Problem details = Copy the listing below in full, exactly.
*** Opening Extracted information ***
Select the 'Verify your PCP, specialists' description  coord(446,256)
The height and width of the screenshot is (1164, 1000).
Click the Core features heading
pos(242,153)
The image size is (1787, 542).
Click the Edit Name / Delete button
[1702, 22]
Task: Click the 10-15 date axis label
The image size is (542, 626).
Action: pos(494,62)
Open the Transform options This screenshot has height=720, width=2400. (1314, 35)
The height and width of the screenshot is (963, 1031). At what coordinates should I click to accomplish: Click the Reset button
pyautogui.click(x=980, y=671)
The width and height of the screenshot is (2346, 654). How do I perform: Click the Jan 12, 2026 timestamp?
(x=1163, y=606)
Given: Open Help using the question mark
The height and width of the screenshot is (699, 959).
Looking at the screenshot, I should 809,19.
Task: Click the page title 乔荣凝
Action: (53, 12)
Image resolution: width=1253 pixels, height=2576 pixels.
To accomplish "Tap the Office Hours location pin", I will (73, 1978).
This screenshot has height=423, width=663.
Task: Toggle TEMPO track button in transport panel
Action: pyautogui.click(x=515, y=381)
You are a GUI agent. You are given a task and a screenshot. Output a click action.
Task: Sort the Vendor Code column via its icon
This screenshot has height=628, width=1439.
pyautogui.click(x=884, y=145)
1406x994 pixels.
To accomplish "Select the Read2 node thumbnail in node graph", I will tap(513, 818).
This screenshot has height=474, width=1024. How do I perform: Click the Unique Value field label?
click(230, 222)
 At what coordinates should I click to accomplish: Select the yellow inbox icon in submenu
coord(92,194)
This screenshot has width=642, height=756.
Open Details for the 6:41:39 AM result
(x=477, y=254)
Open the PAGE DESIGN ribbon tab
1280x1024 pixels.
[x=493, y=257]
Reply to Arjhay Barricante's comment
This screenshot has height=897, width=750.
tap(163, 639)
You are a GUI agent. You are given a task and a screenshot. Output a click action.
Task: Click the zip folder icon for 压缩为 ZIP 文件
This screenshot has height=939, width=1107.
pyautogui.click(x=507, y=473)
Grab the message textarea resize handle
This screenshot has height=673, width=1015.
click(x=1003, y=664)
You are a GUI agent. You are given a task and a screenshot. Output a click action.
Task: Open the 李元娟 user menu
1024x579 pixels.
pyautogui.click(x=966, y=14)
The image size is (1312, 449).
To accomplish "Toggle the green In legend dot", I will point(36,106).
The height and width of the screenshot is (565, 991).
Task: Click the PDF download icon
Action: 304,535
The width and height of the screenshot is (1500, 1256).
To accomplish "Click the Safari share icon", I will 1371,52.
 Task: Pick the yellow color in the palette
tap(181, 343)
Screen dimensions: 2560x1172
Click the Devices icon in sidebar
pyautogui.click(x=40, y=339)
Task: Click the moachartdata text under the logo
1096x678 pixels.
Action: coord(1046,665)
*** Closing Extracted information ***
Completed exercise =
Select the 'Verify your PCP, specialists' description  coord(446,256)
The height and width of the screenshot is (1164, 1000).
Click the Core features heading
pos(242,153)
The image size is (1787, 542).
Click the Edit Name / Delete button
[1702, 22]
Task: Click the 10-15 date axis label
The image size is (542, 626).
Action: pos(494,62)
Open the Transform options This screenshot has height=720, width=2400. (1314, 35)
The height and width of the screenshot is (963, 1031). At what coordinates should I click to accomplish: Click the Reset button
pyautogui.click(x=980, y=671)
The width and height of the screenshot is (2346, 654). How do I perform: Click the Jan 12, 2026 timestamp?
(x=1163, y=606)
Given: Open Help using the question mark
The height and width of the screenshot is (699, 959).
Looking at the screenshot, I should 809,19.
Task: Click the page title 乔荣凝
Action: (53, 12)
Image resolution: width=1253 pixels, height=2576 pixels.
To accomplish "Tap the Office Hours location pin", I will (73, 1978).
This screenshot has height=423, width=663.
Task: Toggle TEMPO track button in transport panel
Action: pyautogui.click(x=515, y=381)
You are a GUI agent. You are given a task and a screenshot. Output a click action.
Task: Sort the Vendor Code column via its icon
This screenshot has height=628, width=1439.
pyautogui.click(x=884, y=145)
1406x994 pixels.
To accomplish "Select the Read2 node thumbnail in node graph", I will tap(513, 818).
This screenshot has height=474, width=1024. How do I perform: Click the Unique Value field label?
click(230, 222)
 At what coordinates should I click to accomplish: Select the yellow inbox icon in submenu
coord(92,194)
This screenshot has width=642, height=756.
Open Details for the 6:41:39 AM result
(x=477, y=254)
Open the PAGE DESIGN ribbon tab
1280x1024 pixels.
[x=493, y=257]
Reply to Arjhay Barricante's comment
This screenshot has height=897, width=750.
tap(163, 639)
You are a GUI agent. You are given a task and a screenshot. Output a click action.
Task: Click the zip folder icon for 压缩为 ZIP 文件
This screenshot has height=939, width=1107.
pyautogui.click(x=507, y=473)
Grab the message textarea resize handle
This screenshot has height=673, width=1015.
click(x=1003, y=664)
You are a GUI agent. You are given a task and a screenshot. Output a click action.
Task: Open the 李元娟 user menu
1024x579 pixels.
pyautogui.click(x=966, y=14)
The image size is (1312, 449).
To accomplish "Toggle the green In legend dot", I will point(36,106).
The height and width of the screenshot is (565, 991).
Task: Click the PDF download icon
Action: 304,535
The width and height of the screenshot is (1500, 1256).
To accomplish "Click the Safari share icon", I will 1371,52.
 Task: Pick the yellow color in the palette
tap(181, 343)
Screen dimensions: 2560x1172
Click the Devices icon in sidebar
pyautogui.click(x=40, y=339)
Task: Click the moachartdata text under the logo
1096x678 pixels.
Action: coord(1046,665)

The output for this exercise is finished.